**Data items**
□ □ □ □ □
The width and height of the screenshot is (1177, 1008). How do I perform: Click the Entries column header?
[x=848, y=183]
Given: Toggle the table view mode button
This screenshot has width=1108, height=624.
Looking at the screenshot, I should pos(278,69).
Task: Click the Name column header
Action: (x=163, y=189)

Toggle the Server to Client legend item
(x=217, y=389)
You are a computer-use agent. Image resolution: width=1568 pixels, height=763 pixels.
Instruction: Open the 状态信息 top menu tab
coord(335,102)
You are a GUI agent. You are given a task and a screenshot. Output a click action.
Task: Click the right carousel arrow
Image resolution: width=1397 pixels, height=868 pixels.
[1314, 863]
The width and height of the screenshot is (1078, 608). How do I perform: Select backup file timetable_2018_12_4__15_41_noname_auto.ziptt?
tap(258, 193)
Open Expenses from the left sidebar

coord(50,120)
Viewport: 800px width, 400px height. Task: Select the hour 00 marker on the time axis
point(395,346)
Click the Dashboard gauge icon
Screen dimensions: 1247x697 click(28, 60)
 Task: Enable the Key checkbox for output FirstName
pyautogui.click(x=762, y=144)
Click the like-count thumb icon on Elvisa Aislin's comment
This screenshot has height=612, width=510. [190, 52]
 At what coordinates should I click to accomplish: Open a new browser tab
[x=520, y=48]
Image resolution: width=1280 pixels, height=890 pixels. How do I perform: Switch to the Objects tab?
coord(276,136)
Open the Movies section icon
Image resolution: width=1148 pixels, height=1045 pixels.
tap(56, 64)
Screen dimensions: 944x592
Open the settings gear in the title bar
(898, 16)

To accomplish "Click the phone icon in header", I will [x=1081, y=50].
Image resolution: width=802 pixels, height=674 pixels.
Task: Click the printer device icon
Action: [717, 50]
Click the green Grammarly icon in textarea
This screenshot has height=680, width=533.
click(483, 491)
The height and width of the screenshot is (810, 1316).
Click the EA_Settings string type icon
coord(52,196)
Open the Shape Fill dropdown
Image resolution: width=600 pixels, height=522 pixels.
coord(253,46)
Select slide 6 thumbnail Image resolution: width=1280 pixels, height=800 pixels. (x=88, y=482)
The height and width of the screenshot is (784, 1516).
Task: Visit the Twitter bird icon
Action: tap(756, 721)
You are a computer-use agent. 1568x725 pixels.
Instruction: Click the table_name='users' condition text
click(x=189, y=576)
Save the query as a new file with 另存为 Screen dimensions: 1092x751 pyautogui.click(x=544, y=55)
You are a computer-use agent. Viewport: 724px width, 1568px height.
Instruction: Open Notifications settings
□ □ □ □ □
**Task**
Lines from the entries that contain the string "agent" are what must be copied.

**Your solution**
You are a computer-use agent. Image resolution: width=1568 pixels, height=763 pixels.
You are a GUI agent. You are given a task and a screenshot. Output a click action.
You are a computer-use agent. 1568x725 pixels.
You are a computer-use agent. Viewport: 724px width, 1568px height.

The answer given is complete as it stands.